Search code examples
jsonelasticsearchlogstashlogstash-configuration

Logstash - import nested JSON into Elasticsearch


I have a large amount (~40000) of nested JSON objects I want to insert into elasticsearch an index.

The JSON objects are structured like this:

    {
    "customerid": "10932"
    "date": "16.08.2006",
    "bez": "xyz",
    "birthdate": "21.05.1990",
    "clientid": "2",
    "address": [
        {
            "addressid": "1",
            "tile": "Mr",
            "street": "main str",
            "valid_to": "21.05.1990",
            "valid_from": "21.05.1990",
        },
        {
            "addressid": "2",
            "title": "Mr",
            "street": "melrose place",
            "valid_to": "21.05.1990",
            "valid_from": "21.05.1990",
        }
      ]
    }

So a JSON field (address in this example) can have an array of JSON objects.
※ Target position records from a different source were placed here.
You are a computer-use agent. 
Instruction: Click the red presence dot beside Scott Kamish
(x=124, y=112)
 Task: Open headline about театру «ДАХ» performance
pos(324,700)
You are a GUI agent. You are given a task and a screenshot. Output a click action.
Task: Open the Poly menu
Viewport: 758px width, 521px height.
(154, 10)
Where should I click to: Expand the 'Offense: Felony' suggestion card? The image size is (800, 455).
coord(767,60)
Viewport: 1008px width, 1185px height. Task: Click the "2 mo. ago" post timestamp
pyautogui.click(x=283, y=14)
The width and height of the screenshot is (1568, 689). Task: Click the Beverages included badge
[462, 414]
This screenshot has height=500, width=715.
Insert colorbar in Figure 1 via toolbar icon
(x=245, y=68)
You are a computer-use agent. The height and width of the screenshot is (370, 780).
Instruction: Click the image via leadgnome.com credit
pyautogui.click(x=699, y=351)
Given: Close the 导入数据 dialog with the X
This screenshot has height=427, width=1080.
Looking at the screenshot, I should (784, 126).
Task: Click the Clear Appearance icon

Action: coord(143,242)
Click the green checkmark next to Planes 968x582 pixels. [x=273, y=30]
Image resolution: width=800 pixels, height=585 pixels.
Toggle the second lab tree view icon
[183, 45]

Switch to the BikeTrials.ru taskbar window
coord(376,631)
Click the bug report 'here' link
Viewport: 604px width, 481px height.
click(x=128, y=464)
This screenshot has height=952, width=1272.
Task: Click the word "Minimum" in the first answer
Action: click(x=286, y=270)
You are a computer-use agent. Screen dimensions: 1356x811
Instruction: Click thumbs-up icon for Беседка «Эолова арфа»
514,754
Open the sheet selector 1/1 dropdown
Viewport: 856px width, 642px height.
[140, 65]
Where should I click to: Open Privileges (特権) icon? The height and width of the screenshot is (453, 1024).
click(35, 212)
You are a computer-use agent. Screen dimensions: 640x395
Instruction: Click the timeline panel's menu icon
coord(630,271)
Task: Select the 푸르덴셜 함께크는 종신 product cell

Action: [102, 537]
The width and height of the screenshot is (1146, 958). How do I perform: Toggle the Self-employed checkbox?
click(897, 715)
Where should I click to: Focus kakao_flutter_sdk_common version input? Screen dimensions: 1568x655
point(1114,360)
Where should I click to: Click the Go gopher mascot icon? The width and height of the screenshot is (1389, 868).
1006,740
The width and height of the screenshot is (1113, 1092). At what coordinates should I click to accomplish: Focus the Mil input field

What would a logstash config look like to import JSON files/objects like this into elasticsearch? The elasticsearch mapping for this index should just look like the structure of the JSON. The elasticsearch document id should be set to customerid.

input {
  stdin {
    id => "JSON_TEST"
  } 
}
filter {
    json{
        source => "customerid"
        ....
        ....    
    }

}
output {
       stdout{}
       elasticsearch {
          hosts => "https://localhost:9200/"
          index => "customers"           
          document_id => "%{customerid}"
       }                                               
}

Solution

  • If you have control of what's being generated, the easiest thing to do is to format you input as single line json and then use the json_lines codec.

    Just change your stdin to:

    stdin { codec => "json_lines" }
    

    and then it'll just work:

    cat input_file.json | logstash -f json_input.conf
    

    where input_file.json has lines like:

    {"customerid":1,"nested": {"json":"here"}}
    {"customerid":2,"nested": {"json":"there"}}
    

    and then you won't need the json filter.